I’ve written about toxic people before and I don’t know what it is, but lately I’ve been hearing a lot from my girlfriends, readers and personally experiencing myself the bs, WTF-ness, pain and insanity associated with toxic friends and toxic family members.
Once you identify that you have a toxic person in your life and you realize why they’re toxic (which has nothing to do with you), it’s easier to create the emotional barrier that you need (read: boundaries) to feel sane, less impacted and rid yourself of the guilt for feeling that you’re somehow to blame for a grown adult continuing to take emotional sh*ts on you.
This helps because once you can correctly identify yourself as independent of the fact that you’re dealing with someone who’s using their fear-mongering, pain inducing toxicity as an adult pacifier for themselves, they no longer have that power over your emotional state. You don’t take how they’re behaving personally anymore because you know that it’s nothing more than a measure of their own pain, immaturity, trauma and avoidance.

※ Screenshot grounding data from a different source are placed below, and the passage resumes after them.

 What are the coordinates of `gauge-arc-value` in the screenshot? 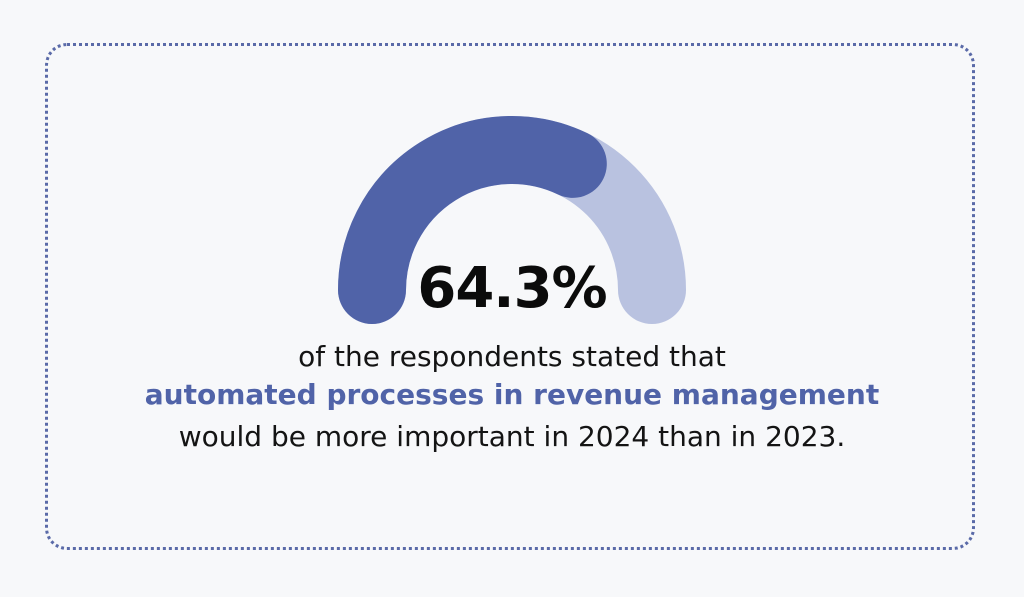 It's located at (472, 220).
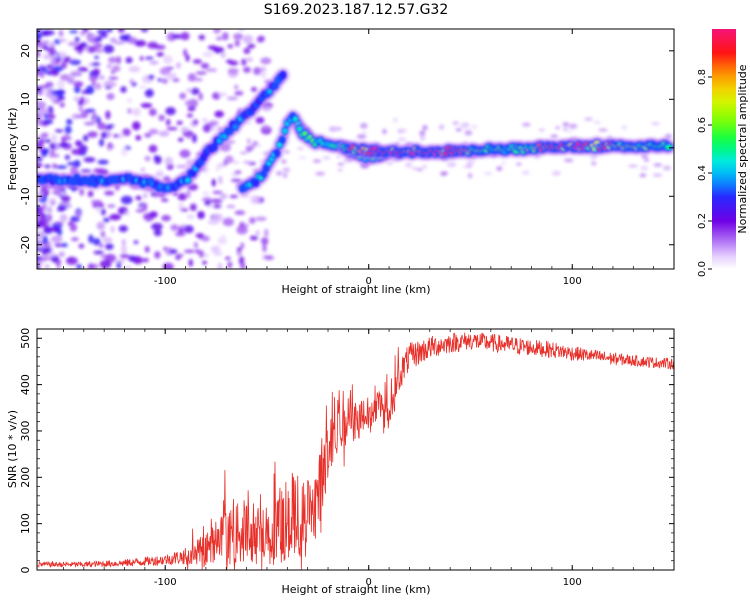  What do you see at coordinates (369, 582) in the screenshot?
I see `snr-xtick-label: 0` at bounding box center [369, 582].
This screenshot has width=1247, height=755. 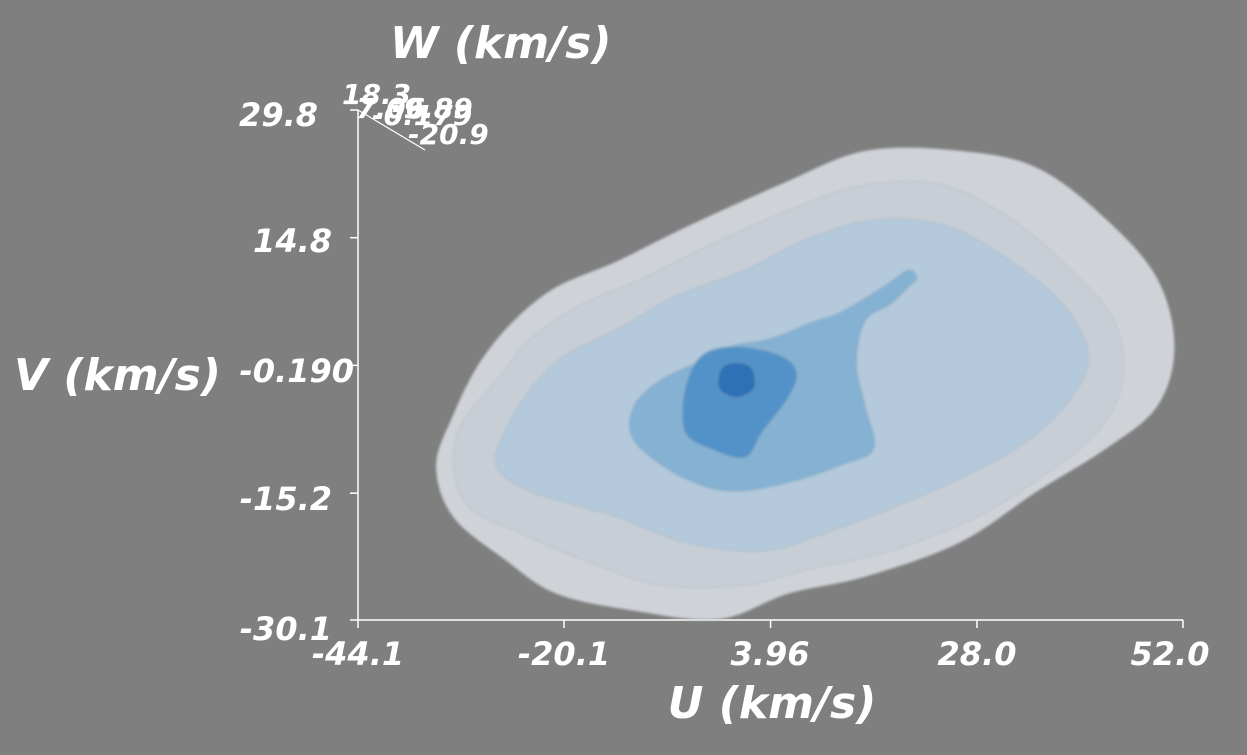 I want to click on y-tick-labels: -30.1 -15.2 -0.190 14.8 29.8, so click(x=296, y=372).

In regard to toxic friends, toxic family members & toxic people in general, the emotional impairments of these individuals are self imposed, narcissistic shortcuts to a short-term feeling of pseudo importance & control.
And because that feeling is always short-term and perpetually fleeting, it gives them justification for spin-cycling the toxicity on their people pleasing subjects.

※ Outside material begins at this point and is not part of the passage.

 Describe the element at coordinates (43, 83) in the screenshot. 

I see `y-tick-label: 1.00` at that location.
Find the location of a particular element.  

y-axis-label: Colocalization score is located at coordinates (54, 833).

Yes, we’ve all been through trauma, but it’s how we choose to deal and heal that shapes who we become and ultimately dictates our own levels of toxicity – toxicity within and toxicity that we conversely choose to spew.
But what about when there’s familial ties there (whether they be actual family or friends that are just as close as family)?
It’s one thing if you have a toxic acquaintance, coworker, guy you’re seeing (that you can breakup with if you want), or friendsh*t that deep down, you know you can’t rely on. It’s a totally different animal when you’re related to and deeply invested in toxic friends and toxic family members.
How do you deal with toxic friends & toxic family members?
What if you’re not sure? How do you really know if they’re toxic? Toxic seems like such a harsh word.
Do you have to cut them off? It’s sometimes too painful to have a relationship with them, let alone be in the same room, but you can’t just cut them off or breakup with them. I mean, this is family/BFF territory here.